** Entries provided follows **

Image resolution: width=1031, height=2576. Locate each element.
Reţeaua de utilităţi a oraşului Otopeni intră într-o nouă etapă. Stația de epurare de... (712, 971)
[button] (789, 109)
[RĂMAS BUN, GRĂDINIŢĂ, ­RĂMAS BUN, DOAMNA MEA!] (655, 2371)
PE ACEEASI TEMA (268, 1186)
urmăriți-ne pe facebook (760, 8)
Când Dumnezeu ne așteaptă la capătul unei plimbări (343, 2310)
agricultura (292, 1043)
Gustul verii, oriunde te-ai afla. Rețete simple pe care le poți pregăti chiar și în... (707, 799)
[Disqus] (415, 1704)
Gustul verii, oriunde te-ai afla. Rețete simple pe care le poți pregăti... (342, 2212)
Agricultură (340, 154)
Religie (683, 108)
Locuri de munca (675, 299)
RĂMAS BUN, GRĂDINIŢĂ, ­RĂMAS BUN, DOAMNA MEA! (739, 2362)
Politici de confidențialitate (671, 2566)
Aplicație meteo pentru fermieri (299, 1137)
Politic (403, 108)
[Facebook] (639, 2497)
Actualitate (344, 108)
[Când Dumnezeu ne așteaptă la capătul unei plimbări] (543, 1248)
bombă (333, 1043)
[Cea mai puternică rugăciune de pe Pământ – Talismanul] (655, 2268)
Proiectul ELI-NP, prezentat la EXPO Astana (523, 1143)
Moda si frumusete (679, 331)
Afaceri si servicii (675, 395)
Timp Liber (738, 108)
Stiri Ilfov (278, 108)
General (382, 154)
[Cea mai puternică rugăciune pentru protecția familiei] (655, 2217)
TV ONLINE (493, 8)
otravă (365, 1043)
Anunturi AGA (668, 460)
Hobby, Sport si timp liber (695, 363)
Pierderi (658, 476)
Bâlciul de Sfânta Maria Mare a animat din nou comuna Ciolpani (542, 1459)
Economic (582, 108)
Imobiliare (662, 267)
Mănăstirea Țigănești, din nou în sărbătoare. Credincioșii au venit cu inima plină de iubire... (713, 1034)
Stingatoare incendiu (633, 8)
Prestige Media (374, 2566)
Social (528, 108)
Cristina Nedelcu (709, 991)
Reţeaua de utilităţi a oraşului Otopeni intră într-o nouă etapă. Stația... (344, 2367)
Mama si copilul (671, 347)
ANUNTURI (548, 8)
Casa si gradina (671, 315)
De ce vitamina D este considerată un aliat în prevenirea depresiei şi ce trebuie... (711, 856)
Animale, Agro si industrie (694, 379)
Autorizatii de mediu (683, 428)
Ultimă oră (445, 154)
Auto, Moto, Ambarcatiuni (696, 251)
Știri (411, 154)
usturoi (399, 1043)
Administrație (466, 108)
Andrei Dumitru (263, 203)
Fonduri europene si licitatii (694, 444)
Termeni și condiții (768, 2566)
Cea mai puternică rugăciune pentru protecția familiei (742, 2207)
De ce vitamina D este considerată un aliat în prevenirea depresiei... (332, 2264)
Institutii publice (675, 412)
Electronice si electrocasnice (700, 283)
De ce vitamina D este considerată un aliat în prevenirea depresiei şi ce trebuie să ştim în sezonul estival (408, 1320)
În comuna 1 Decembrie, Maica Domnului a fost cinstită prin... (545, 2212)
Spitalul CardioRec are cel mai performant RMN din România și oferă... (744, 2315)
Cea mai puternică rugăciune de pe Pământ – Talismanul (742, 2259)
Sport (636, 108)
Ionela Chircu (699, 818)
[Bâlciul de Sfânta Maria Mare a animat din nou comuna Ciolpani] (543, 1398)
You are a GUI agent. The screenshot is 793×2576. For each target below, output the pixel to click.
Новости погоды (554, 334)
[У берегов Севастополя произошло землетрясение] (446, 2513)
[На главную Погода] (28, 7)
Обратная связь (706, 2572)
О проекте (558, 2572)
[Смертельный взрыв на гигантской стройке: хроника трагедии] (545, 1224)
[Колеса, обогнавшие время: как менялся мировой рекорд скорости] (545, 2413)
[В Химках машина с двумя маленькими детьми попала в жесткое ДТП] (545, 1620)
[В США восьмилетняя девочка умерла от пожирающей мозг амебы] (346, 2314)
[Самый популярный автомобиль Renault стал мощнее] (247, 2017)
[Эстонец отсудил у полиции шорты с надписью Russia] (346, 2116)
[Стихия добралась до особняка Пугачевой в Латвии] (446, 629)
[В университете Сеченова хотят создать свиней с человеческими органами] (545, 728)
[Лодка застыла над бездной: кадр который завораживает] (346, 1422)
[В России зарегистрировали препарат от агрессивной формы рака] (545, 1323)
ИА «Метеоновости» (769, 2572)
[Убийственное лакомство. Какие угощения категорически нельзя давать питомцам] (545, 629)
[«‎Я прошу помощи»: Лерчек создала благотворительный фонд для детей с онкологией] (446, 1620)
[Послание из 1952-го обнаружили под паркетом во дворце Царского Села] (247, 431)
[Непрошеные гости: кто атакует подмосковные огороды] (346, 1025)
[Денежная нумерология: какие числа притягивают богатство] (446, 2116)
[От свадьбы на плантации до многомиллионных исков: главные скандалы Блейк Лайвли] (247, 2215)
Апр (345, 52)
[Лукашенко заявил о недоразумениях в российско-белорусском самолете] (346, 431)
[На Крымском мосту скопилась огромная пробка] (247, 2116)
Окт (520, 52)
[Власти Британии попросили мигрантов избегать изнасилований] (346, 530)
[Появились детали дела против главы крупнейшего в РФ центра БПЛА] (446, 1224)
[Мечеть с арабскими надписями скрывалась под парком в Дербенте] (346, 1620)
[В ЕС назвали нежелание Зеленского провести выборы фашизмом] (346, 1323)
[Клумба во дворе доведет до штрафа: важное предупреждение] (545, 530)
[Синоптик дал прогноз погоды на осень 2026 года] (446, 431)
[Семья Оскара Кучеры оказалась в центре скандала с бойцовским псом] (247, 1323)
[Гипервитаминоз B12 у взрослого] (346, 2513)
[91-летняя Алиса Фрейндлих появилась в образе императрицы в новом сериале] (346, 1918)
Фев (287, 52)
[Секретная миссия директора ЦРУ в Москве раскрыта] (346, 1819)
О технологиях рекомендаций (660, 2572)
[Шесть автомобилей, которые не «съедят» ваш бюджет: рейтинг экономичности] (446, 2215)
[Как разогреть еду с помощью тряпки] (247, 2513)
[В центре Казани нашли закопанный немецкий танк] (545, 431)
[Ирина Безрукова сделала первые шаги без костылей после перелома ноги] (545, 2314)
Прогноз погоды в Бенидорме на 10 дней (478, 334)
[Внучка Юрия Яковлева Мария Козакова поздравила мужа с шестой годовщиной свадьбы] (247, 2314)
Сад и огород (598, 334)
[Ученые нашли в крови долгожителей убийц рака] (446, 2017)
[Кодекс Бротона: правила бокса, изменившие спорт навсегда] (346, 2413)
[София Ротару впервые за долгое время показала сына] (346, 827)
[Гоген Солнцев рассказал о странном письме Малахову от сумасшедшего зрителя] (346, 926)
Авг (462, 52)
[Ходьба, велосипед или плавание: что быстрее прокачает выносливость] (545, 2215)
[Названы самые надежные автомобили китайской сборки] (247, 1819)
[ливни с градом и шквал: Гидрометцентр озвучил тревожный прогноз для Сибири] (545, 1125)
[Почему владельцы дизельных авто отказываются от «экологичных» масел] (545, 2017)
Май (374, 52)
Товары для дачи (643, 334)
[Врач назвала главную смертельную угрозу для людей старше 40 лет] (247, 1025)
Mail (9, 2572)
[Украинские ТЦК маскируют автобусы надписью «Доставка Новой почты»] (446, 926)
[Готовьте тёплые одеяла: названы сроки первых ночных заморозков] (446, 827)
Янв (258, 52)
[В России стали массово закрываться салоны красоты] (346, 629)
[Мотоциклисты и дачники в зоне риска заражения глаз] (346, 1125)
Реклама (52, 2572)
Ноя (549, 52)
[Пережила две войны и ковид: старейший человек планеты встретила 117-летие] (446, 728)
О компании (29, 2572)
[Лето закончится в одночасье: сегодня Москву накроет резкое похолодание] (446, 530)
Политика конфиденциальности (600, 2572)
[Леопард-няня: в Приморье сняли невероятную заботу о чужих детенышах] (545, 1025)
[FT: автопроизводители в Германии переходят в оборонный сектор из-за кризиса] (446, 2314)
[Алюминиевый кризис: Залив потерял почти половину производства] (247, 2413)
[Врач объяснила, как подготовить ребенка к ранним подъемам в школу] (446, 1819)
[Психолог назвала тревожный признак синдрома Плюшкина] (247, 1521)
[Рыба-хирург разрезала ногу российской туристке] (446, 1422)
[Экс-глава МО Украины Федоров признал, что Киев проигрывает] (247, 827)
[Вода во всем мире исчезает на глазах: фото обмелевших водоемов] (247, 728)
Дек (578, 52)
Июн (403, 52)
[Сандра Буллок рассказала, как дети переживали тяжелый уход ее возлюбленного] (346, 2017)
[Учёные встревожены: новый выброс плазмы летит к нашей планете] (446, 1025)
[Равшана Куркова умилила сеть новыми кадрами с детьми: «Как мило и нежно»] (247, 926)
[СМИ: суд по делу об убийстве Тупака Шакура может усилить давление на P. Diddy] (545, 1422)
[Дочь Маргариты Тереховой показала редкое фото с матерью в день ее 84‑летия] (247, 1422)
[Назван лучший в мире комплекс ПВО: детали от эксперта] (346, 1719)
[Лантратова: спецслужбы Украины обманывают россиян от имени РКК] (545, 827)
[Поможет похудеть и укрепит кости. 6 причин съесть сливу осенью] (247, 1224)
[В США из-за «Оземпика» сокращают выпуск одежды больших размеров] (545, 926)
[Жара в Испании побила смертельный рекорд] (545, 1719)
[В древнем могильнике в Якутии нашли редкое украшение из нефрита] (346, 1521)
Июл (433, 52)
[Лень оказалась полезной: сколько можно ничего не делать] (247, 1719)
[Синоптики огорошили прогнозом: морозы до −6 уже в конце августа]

** End of Entries provided **

The problem: Work out how many lines in the entries hold the string "depresiei". Your answer should consist solely of that number.

Expected answer: 3